Problem description: Reproduce the items from the beginning through the line containing "(x=153, y=258)", swapping "GUI agent" for "interface agent" and changing nothing else. Leave the pictures out of your answer.

[start of Listed entries]

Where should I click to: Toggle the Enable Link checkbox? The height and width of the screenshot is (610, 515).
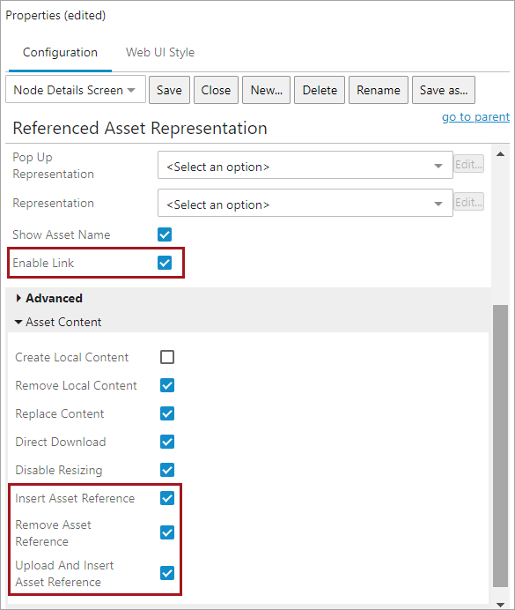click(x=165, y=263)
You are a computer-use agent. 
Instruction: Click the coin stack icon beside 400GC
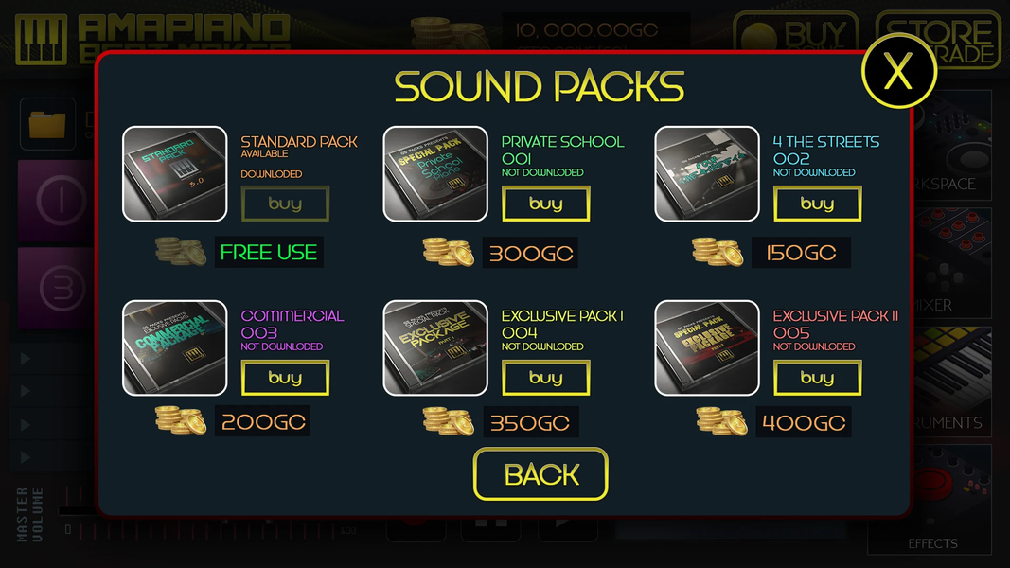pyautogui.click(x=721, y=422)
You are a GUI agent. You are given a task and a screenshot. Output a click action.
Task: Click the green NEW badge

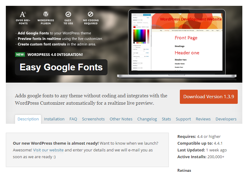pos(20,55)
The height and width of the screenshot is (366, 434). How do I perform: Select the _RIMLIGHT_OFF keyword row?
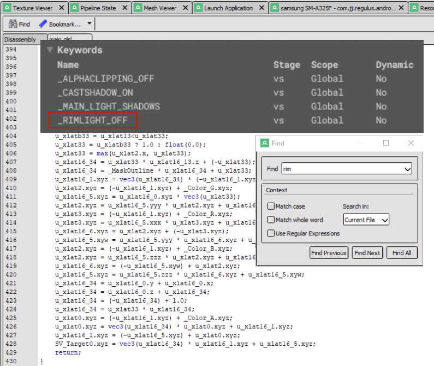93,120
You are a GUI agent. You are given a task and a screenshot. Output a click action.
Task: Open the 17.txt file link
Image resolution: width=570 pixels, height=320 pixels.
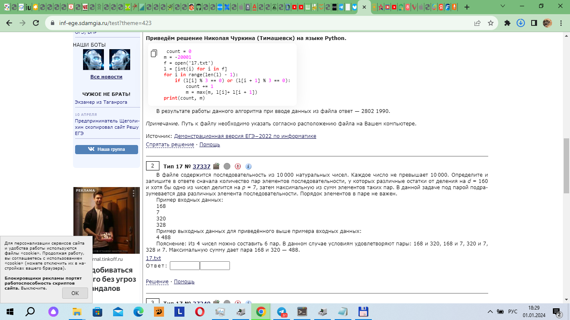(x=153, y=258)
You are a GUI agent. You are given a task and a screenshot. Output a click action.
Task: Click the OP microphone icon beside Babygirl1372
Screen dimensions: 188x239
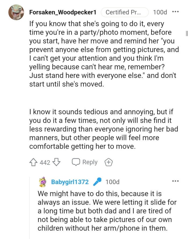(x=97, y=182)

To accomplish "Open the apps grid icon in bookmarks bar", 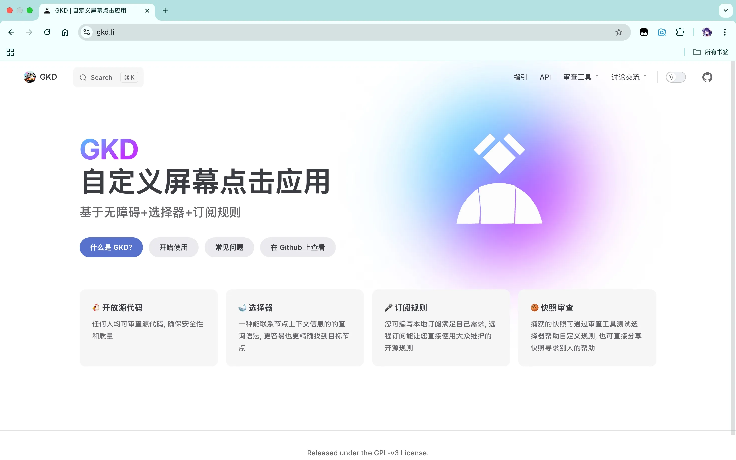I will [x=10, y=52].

[end of Listed entries]

In response:
Where should I click to: Toggle the Enable Link checkbox? The height and width of the screenshot is (610, 515).
click(x=165, y=263)
You are a computer-use agent. 
Instruction: Click the coin stack icon beside 400GC
pyautogui.click(x=721, y=422)
You are a interface agent. You are given a task and a screenshot. Output a click action.
Task: Click the green NEW badge

pos(20,55)
The height and width of the screenshot is (366, 434). How do I perform: Select the _RIMLIGHT_OFF keyword row?
93,120
You are a interface agent. You are given a task and a screenshot. Output a click action.
Task: Open the 17.txt file link
Image resolution: width=570 pixels, height=320 pixels.
(x=153, y=258)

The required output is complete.